Menteri Koordinator Bidang Perekonomian, Airlangga Hartarto sebelumnya berharap agar Pertamina dan ExxonMobil dapat segera mempercepat pengembangan prototipe CCS/CCUS di Indonesia. Apalagi hal ini telah dilakukan Australia dan diharapkan Indonesia dapat cepat meniru dengan harga yang lebih terjangkau.
"Di mana untuk tipe di Australia harganya masih tinggi yaitu US$ 100 per ton. Namun dengan teknologi baru yaitu pencampuran hidrogen dan ammonia, maka biaya CCS/CCUS bisa ditekan ke US$ 25 per ton,” kata Airlangga.
Dengan pengembangan teknologi semacam ini, Airlangga optimistis roadmap transisi energi dapat tercapai dalam waktu singkat. Presiden Joko Widodo juga telah mengesahkan Peraturan Presiden (Perpres) Nomor 98 Tahun 2021 tentang Nilai Ekonomi Karbon (NEK).
Pengesahan ini disampaikan oleh Presiden dalam pertemuan Conference of the Parties (COP) 26 United Nations Framework Convention on Climate Change (UNFCCC) di Glasgow, UK.
Dukungan pengembangan energi rendah karbon juga datang dari kalangan industri. Menurutnya, kalangan industri sudah mulai mempertanyakan basis energi yang digunakan untuk produk yang dihasilkan.

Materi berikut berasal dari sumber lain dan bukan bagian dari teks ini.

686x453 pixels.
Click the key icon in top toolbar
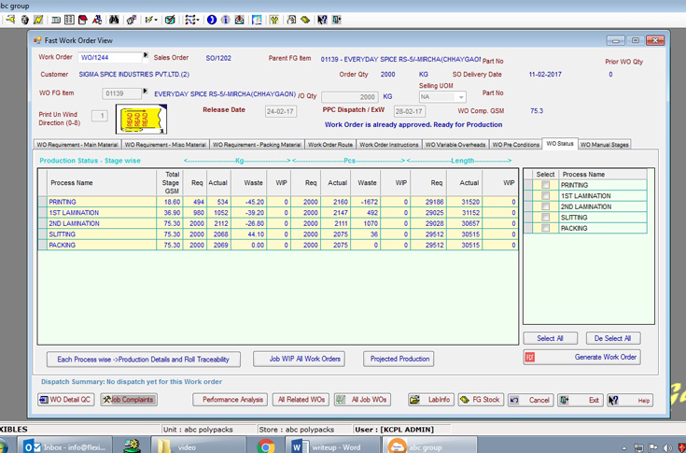9,20
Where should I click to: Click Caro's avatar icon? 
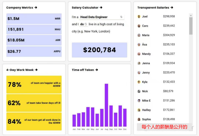139,26
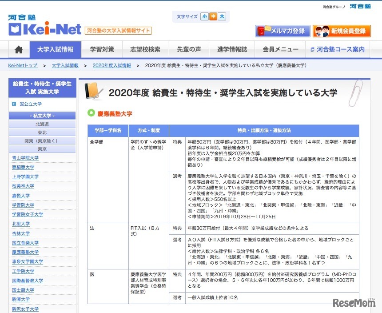
Task: Open the 学習対策 tab
Action: [x=102, y=50]
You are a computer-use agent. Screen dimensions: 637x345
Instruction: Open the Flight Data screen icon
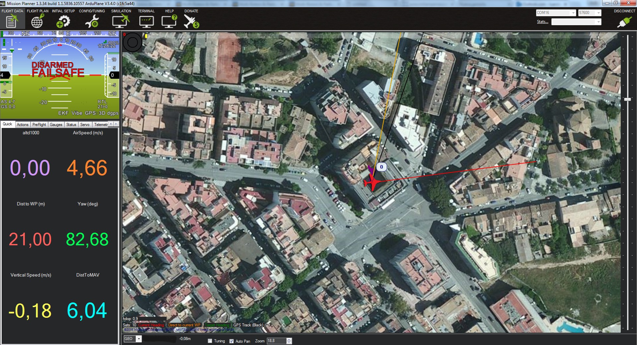pyautogui.click(x=12, y=21)
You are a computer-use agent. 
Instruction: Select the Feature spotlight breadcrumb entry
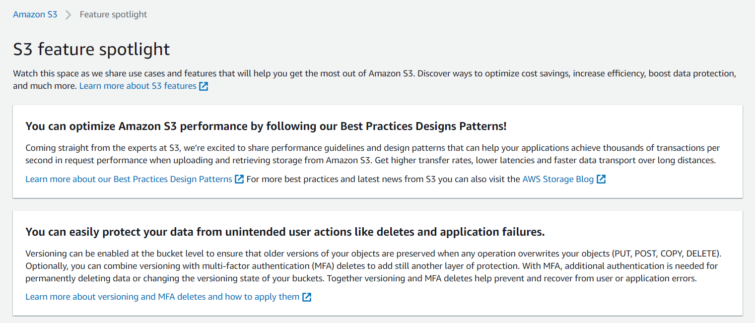(113, 14)
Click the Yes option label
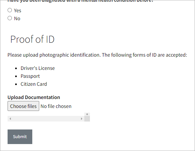The image size is (195, 151). [x=17, y=11]
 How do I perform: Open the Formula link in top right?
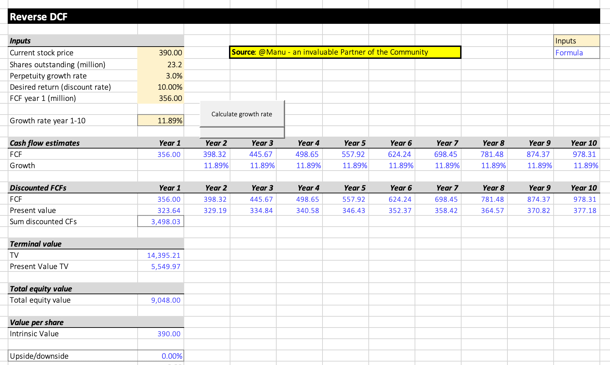click(x=569, y=53)

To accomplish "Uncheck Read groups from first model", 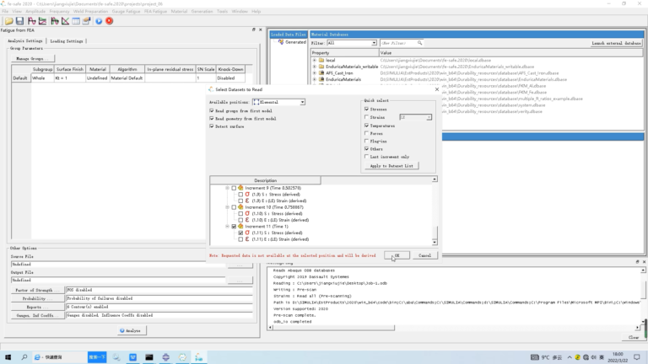I will coord(212,110).
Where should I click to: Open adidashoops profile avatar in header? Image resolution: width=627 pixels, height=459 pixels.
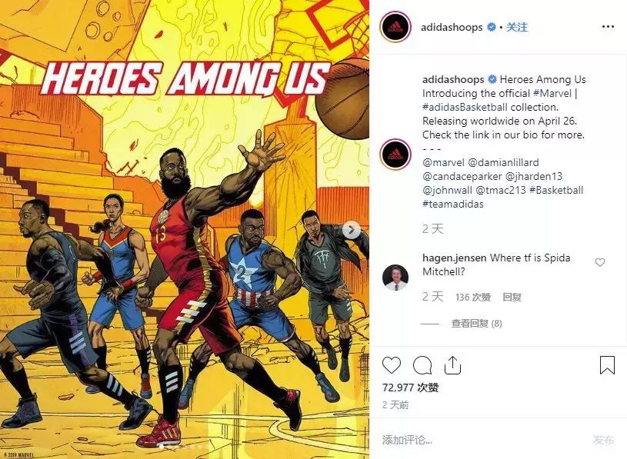(x=395, y=27)
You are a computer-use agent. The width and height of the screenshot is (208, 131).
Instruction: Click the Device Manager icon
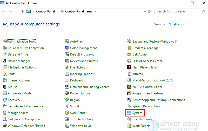click(x=5, y=61)
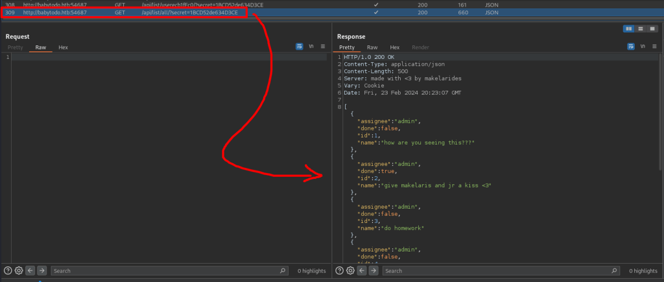Switch Response view to Raw tab

point(372,47)
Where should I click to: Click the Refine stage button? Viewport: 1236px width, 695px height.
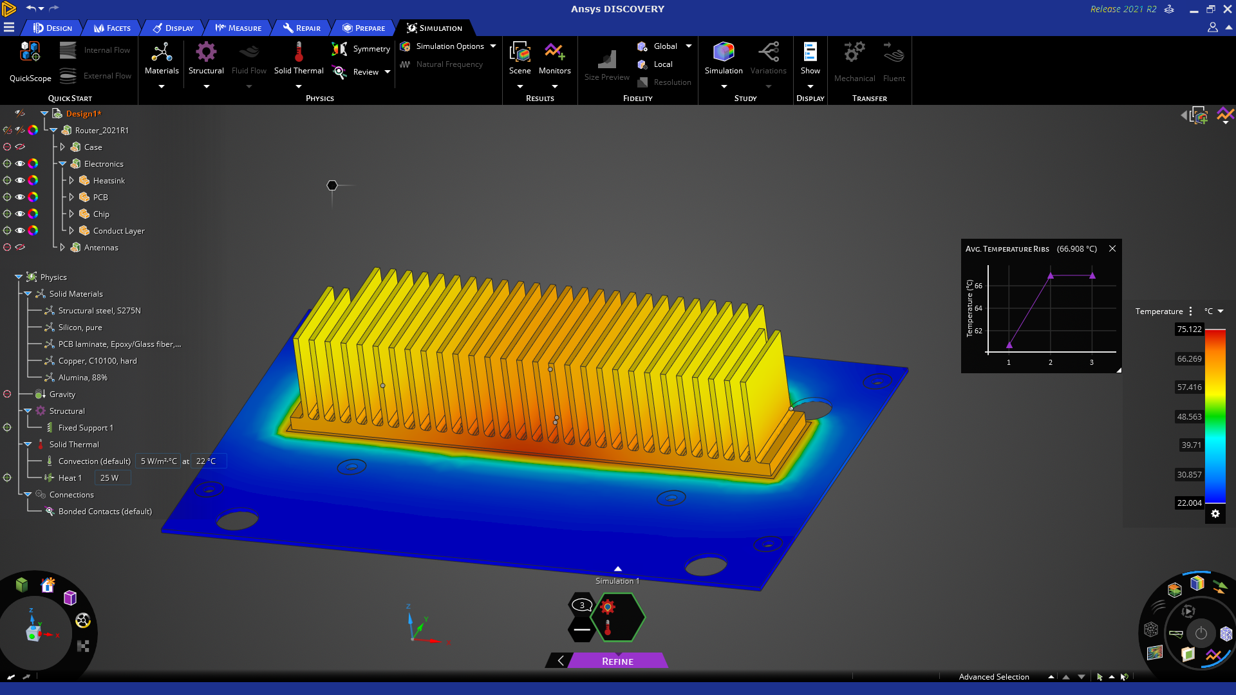[x=617, y=662]
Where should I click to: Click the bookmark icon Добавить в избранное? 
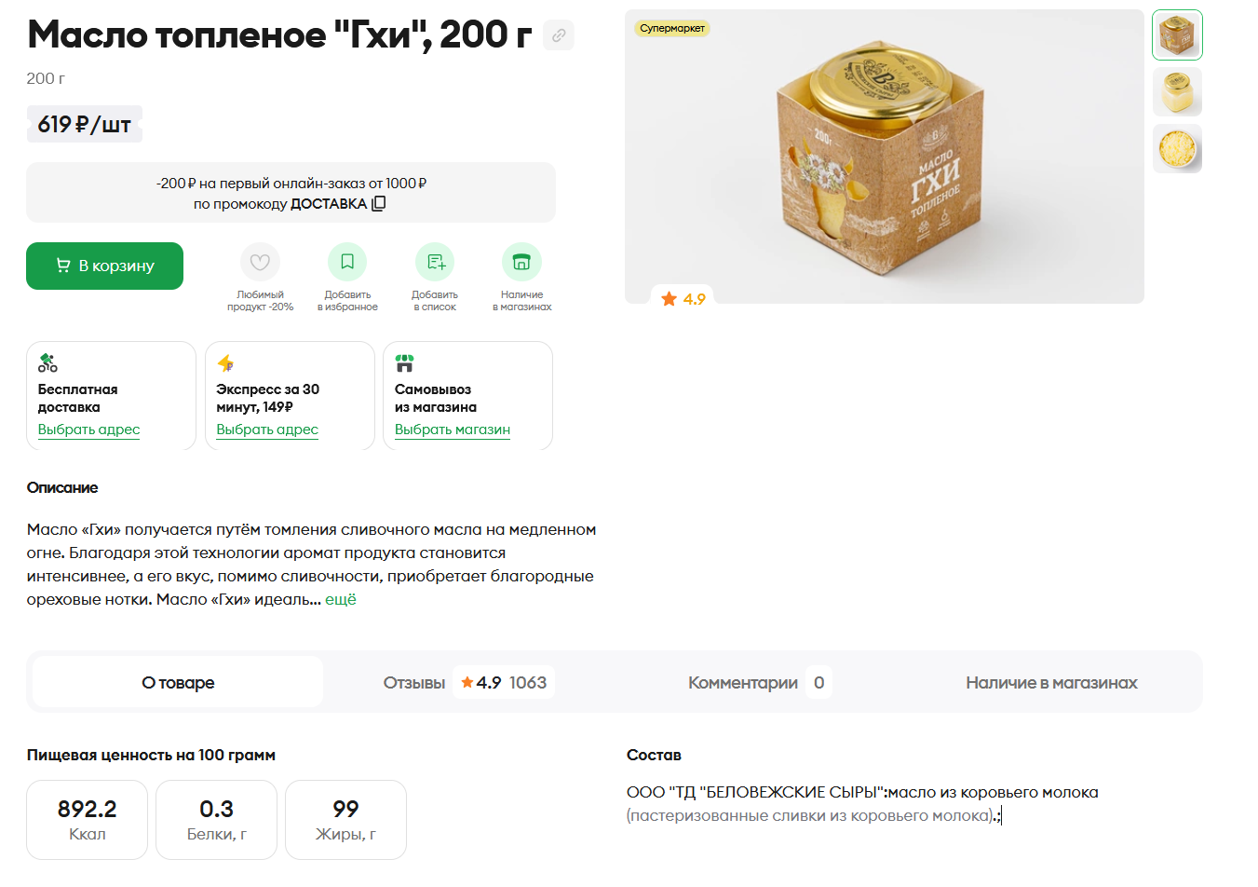[347, 262]
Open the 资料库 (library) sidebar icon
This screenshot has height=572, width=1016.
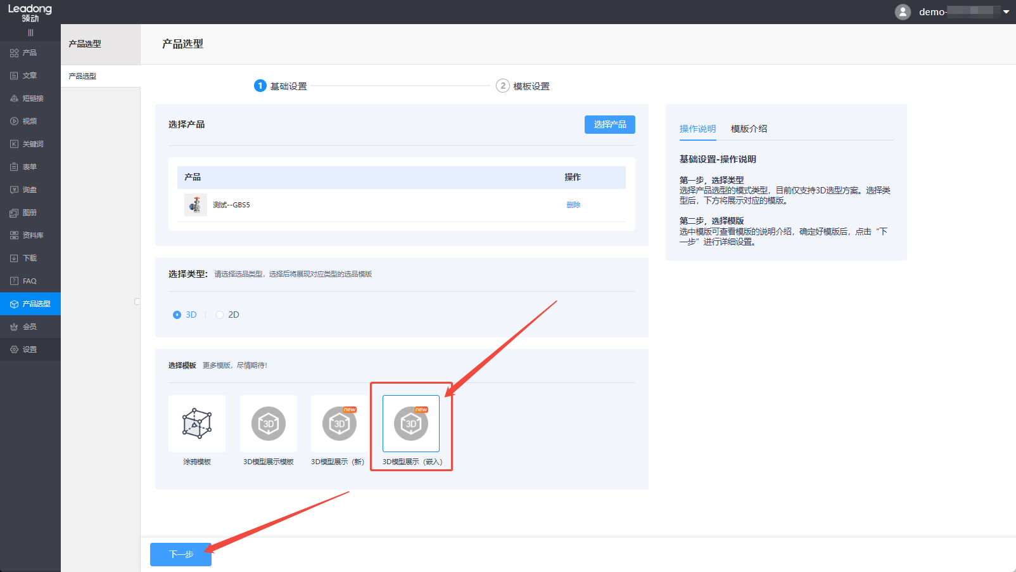(14, 235)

“Industri sekarang juga sudah mulai mempertanyakan basis energi yang digunakan. Mereka berharap bahwa energi yang dijadikan input berbasis energi hijau,” kata Airlangga.
Kementerian ESDM juga telah menyusun peta jalan transisi energi menuju karbon netral pada 2060. Strategi utamanya adalah pengembangan EBT secara masif yang meliputi solar PV, angin, biomass, panas bumi, hidro, energi laut, nuklir, hidrogen, battery energy storage systems.
Selain itu mereka akan mengurangi pemanfaatan energi fosil. Beberapa langkahnya antara lain tidak menambah pembangkit fosil baru kecuali yang telah berkontrak atau sedang konstruksi, retirement PLTU secara bertahap, konversi PLTD ke pembangkit EBT dan penerapan teknologi CCS/CCUS. Strategi lainnya adalah pengembangan interkoneksi transmisi dan penerapan smart grid di pulau-pulau besar.
Sedangkan dari sisi permintaan, strateginya adalah penerapan kendaraan bermotor listrik berbasis baterai, pemakaian kompor induksi, pembangunan jaringan gas untuk rumah tangga dan penerapan manajemen energi serta Standard Kinerja Energi Minimum (SKEM).